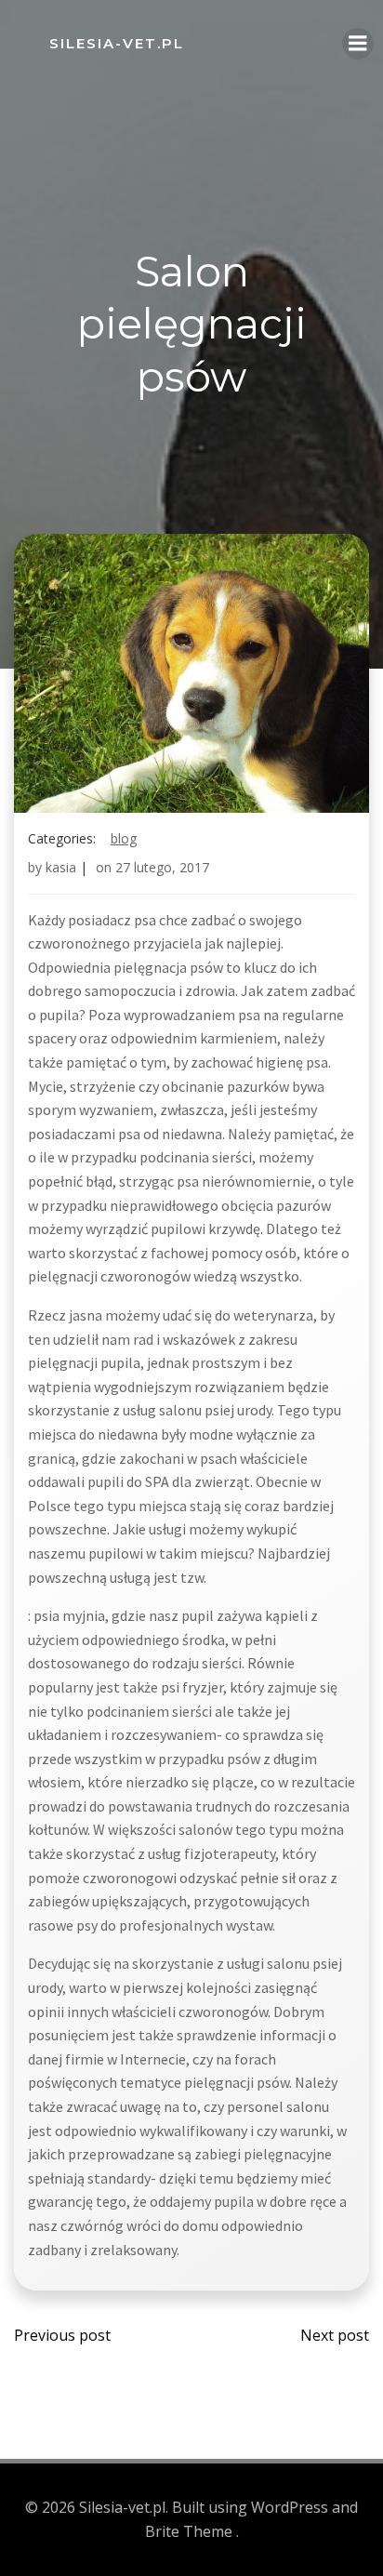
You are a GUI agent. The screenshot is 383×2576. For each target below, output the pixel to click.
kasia (61, 867)
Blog (124, 838)
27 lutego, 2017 (162, 867)
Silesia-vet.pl (116, 43)
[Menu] (358, 44)
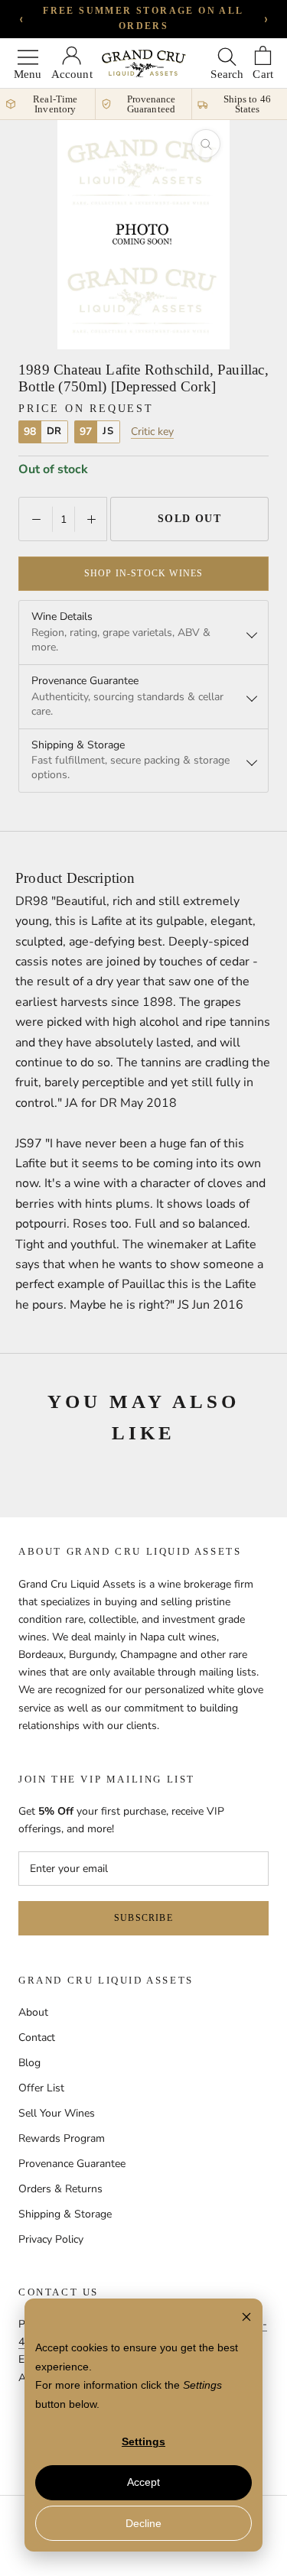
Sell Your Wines (56, 2113)
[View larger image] (205, 143)
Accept (143, 2482)
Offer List (41, 2088)
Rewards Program (61, 2138)
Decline (143, 2523)
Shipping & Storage (65, 2214)
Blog (29, 2062)
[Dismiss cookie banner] (246, 2318)
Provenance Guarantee (72, 2163)
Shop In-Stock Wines (144, 573)
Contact (36, 2037)
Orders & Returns (60, 2189)
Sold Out (190, 518)
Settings (143, 2441)
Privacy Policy (50, 2239)
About (33, 2012)
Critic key (152, 432)
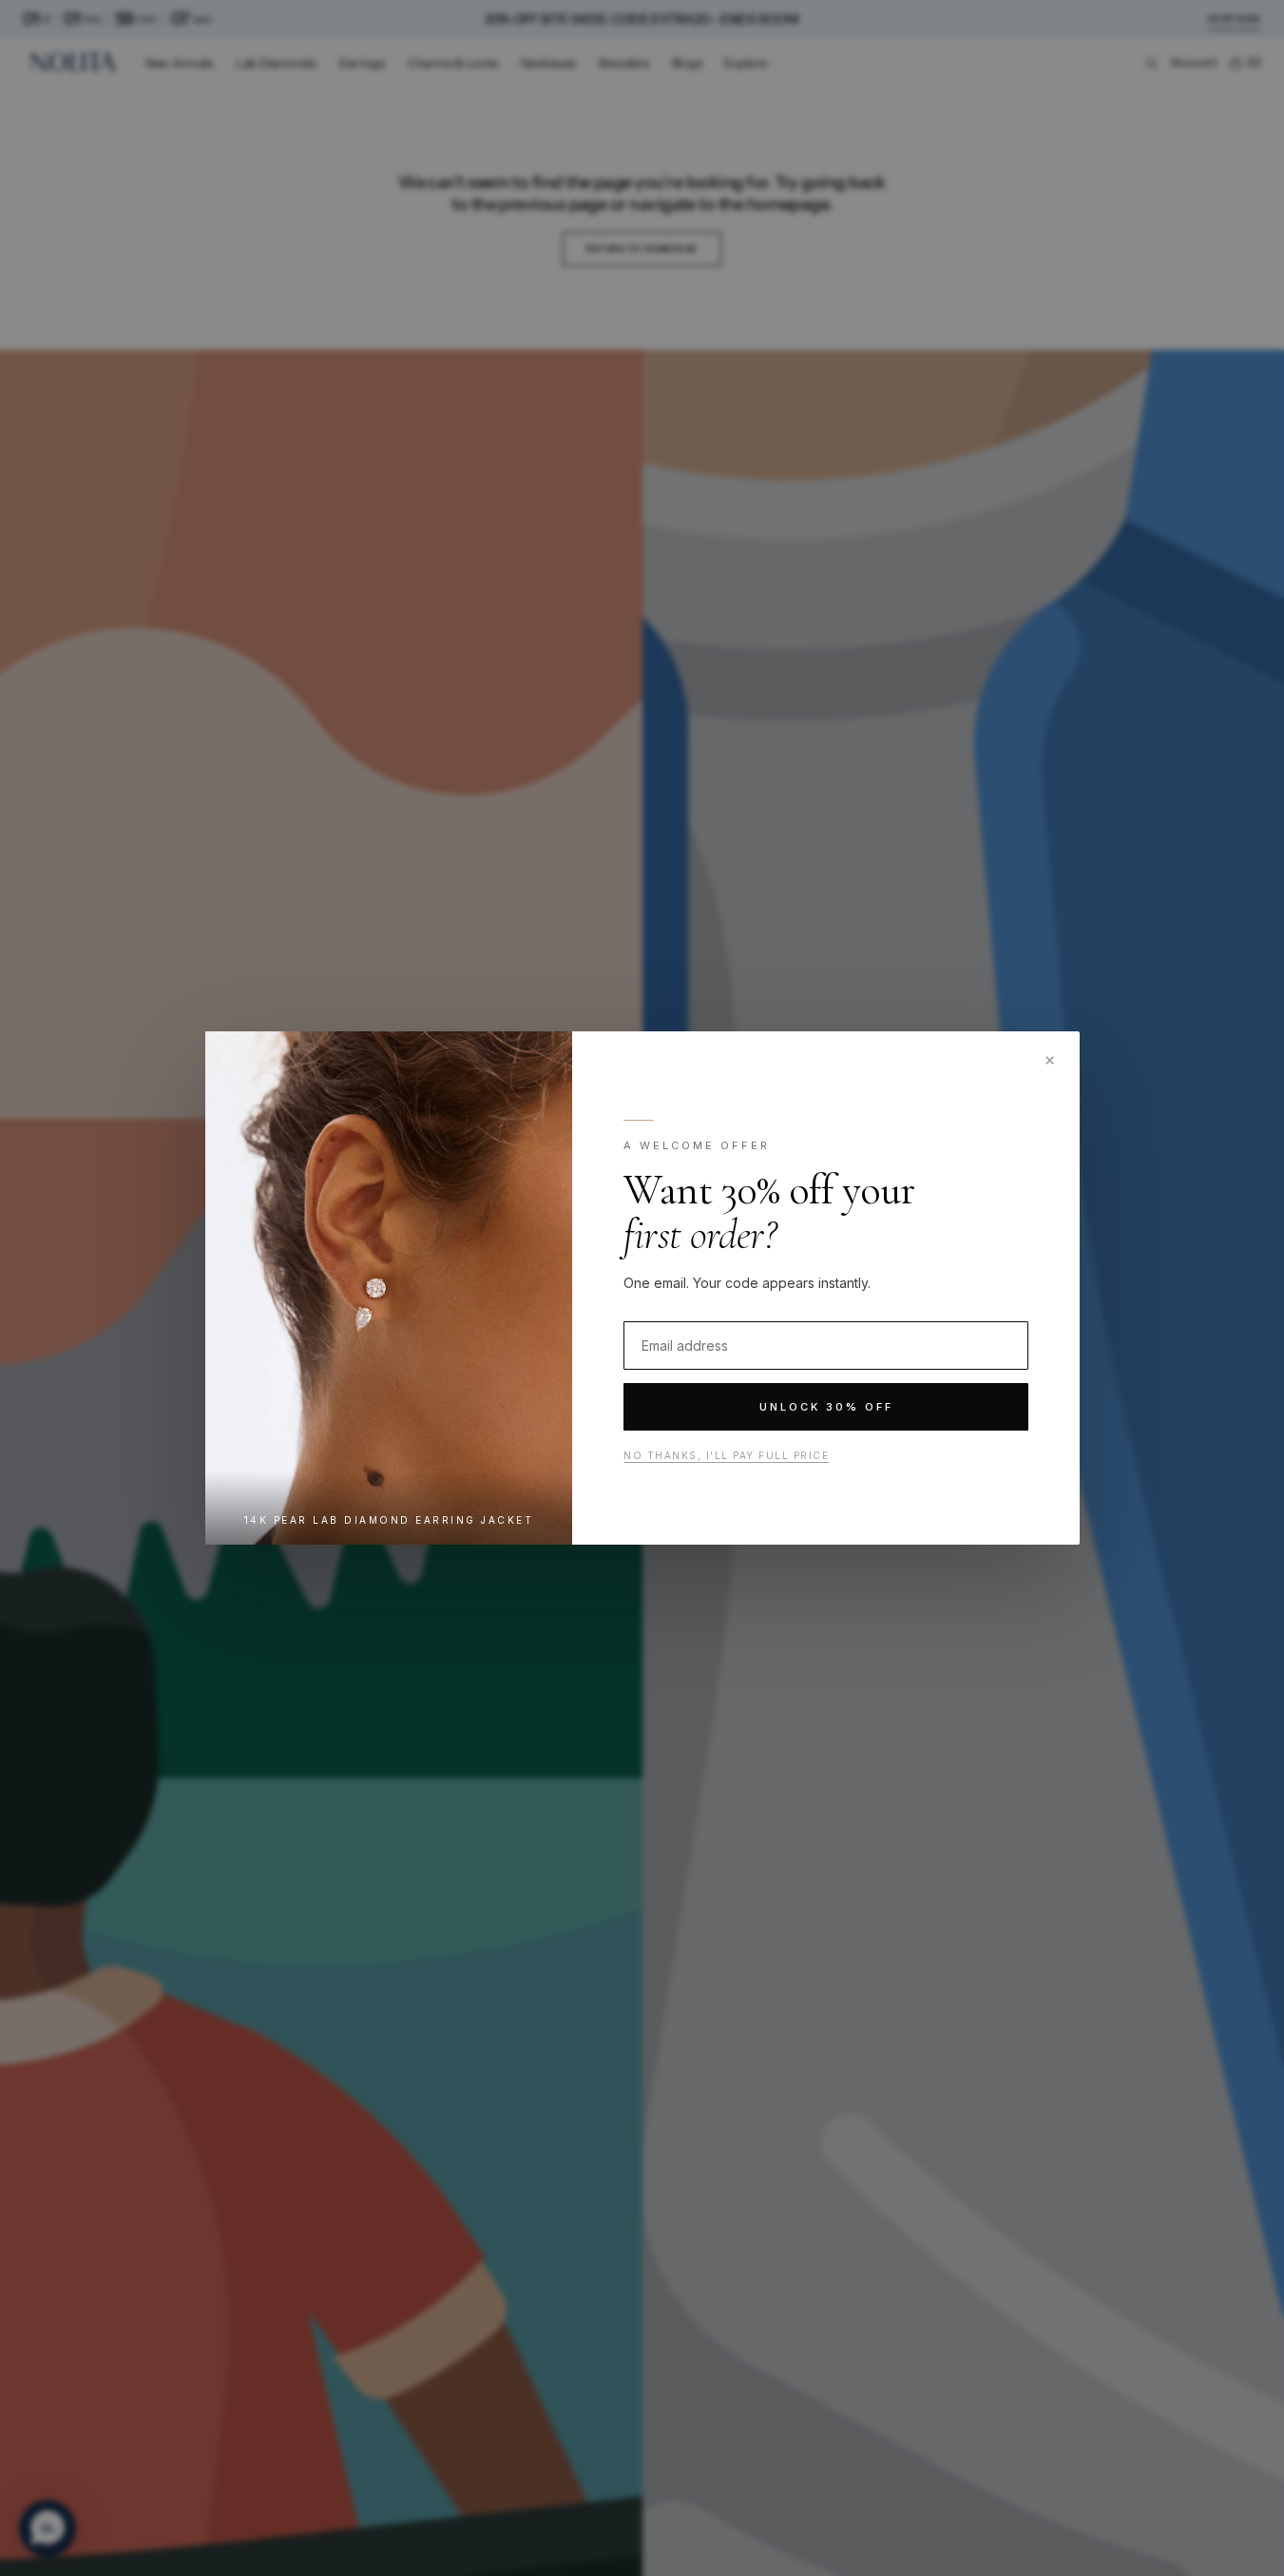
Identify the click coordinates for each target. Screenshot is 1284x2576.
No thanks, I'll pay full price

● ● ● ● ●

▸ **What you are asked to do**
The whole of the data above needs retyping exactly, with pictures omitted.

▸ **Output of the task**
You are a GUI agent. The screenshot is 383×2576. For each target below, output the pixel to click.
kasia (61, 867)
Blog (124, 838)
27 lutego, 2017 (162, 867)
Silesia-vet.pl (116, 43)
[Menu] (358, 44)
Sell Your Wines (56, 2113)
[View larger image] (205, 143)
Accept (143, 2482)
Offer List (41, 2088)
Rewards Program (61, 2138)
Decline (143, 2523)
Shipping & Storage (65, 2214)
Blog (29, 2062)
[Dismiss cookie banner] (246, 2318)
Provenance Guarantee (72, 2163)
Shop In-Stock Wines (144, 573)
Contact (36, 2037)
Orders & Returns (60, 2189)
Sold Out (190, 518)
Settings (143, 2441)
Privacy Policy (50, 2239)
About (33, 2012)
Critic key (152, 432)
Identify the click coordinates for each target. Screenshot is 1284x2576.
No thanks, I'll pay full price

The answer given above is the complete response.